Article Type : Review Article

Authors : Luo Wei

Keywords : Foreign direct investment; Economics growth

Abstract

When the developing countries have a poor financial condition, FDI might make negative influences, while it achieves better when the country is in the rising period. Moreover, FDI makes not many influences on the real estate industry in China, but they are influential in the technological plant industry through the sample of Canada. FDI has enormous impacts on developing countries, but the forces change in a different phase of the country.


Introduction

The role of foreign direct investment (FDI) in countries’ economic growth is a controversial topic. This question has occurred ever since the UN development decade of the 1960s. Globalization is a trend for now due to the advances in infrastructure such as telecommunications, including the rise of the Internet. Therefore, now the foreign direct investment (FDI) gets more attention, especially for Asian countries. From the UNCTAD’s World Investment Report 2019, the FDI inflows to developing countries in Asia increased by 3.9% in 2018. Also, the report points out the growth mainly flows to Singapore, Indonesia, and other Southeast Asian countries. In theory, the FDI inflows boost the local economic growth due to the advantages of capital inflows, bringing technology [1]. However, it is still an open question for whether FDI inflows positively affect the counties’ economic growth.


Literature Review

Many researchers have studied the effect of FDI in different countries or regions.

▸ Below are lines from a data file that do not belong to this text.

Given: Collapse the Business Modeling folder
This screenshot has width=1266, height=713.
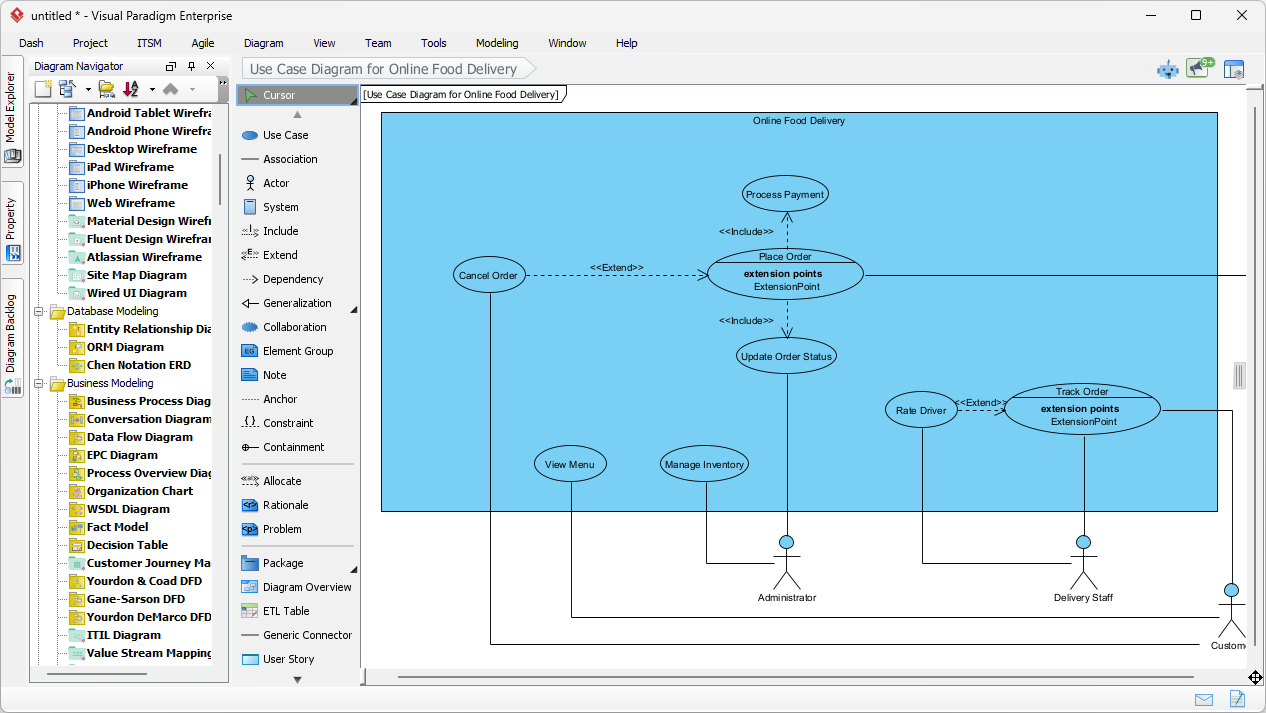Looking at the screenshot, I should [39, 383].
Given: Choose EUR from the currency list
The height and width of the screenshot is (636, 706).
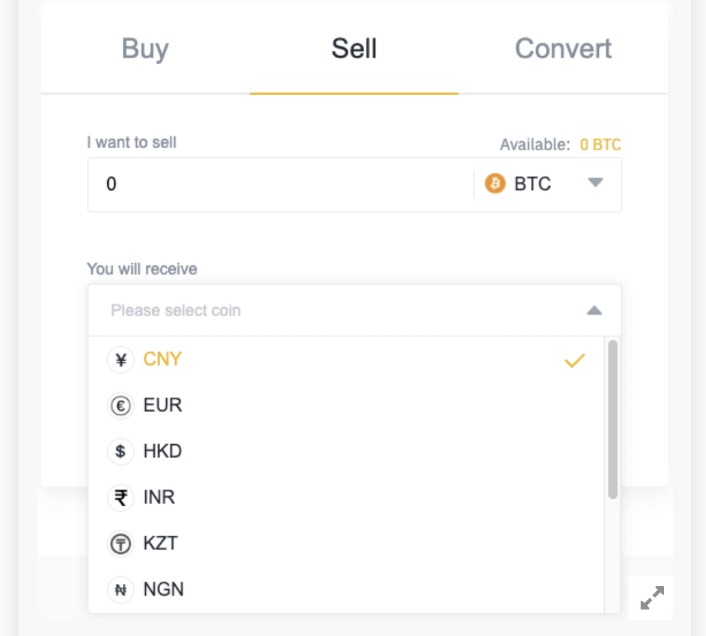Looking at the screenshot, I should pyautogui.click(x=163, y=406).
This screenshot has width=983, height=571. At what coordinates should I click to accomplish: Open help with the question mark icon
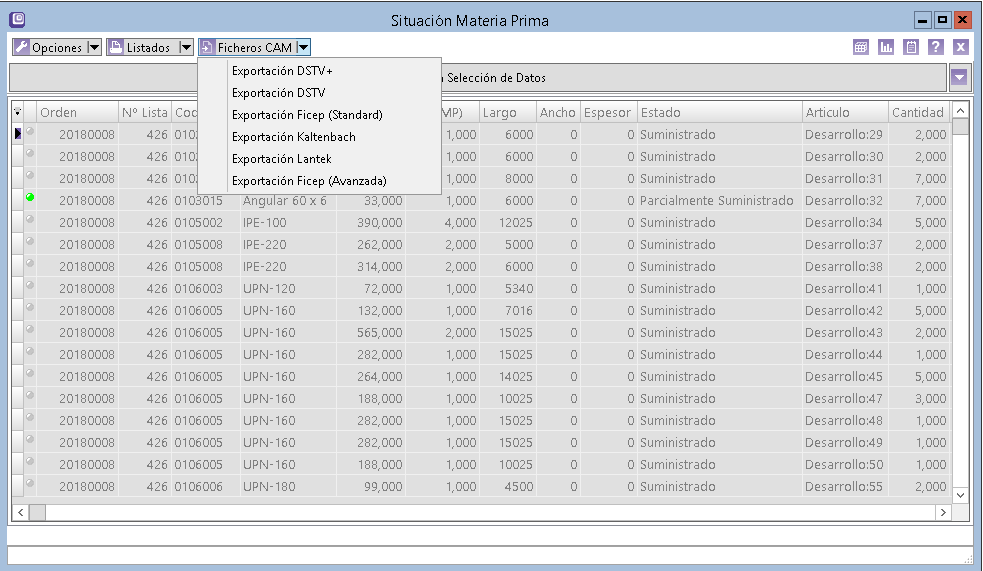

The impact of foreign direct investment (FDI) on economic growth for a sample of 32 low developing countries (LDCs) [2]. They use OLS, random-effects, and fixed-effects models to analyse the effect of both FDI and domestic investment on GDP growth. In the OLS and random-effects model, they find that FDI has a higher impact on the GDP than does domestic investment. FDI incentives native investment [3]. What is more, the effect of FDI on economic growth is increased through positively interacting with human capital in the macroeconomic policies and institutional stability. However, external factors, such as inflation or excessive intervention from the government, the influence of FDI in promoting growth is not significant [4]. The empirical literature on the connection between FDI and GDP growth using data from 45 countries from 1997 to 2004, and the two authors show that the inflow of FDI positively effects economic growth in the presence of a highly skilled workforce. Still, the precondition is that there are well-trained and skilled laborers [5]. They also point out that corruption brings a negative impact on economic growth, while trade liberalization promotes economic growth by dine of efficiency. The FDI positively affects GDP in these developing countries because FDI brings technological innovations, a better financial system, and more confidence of investors [6]. They highlight that the impact of FDI may only work on the proper financial openness policies. Conclude from their study that the impact of overseas investment and influence on growth and inequality appears to depend on whether the global economy is expanding or contracting [7]. Their research also suggests that foreign investment causes more negative influences in times of austerity.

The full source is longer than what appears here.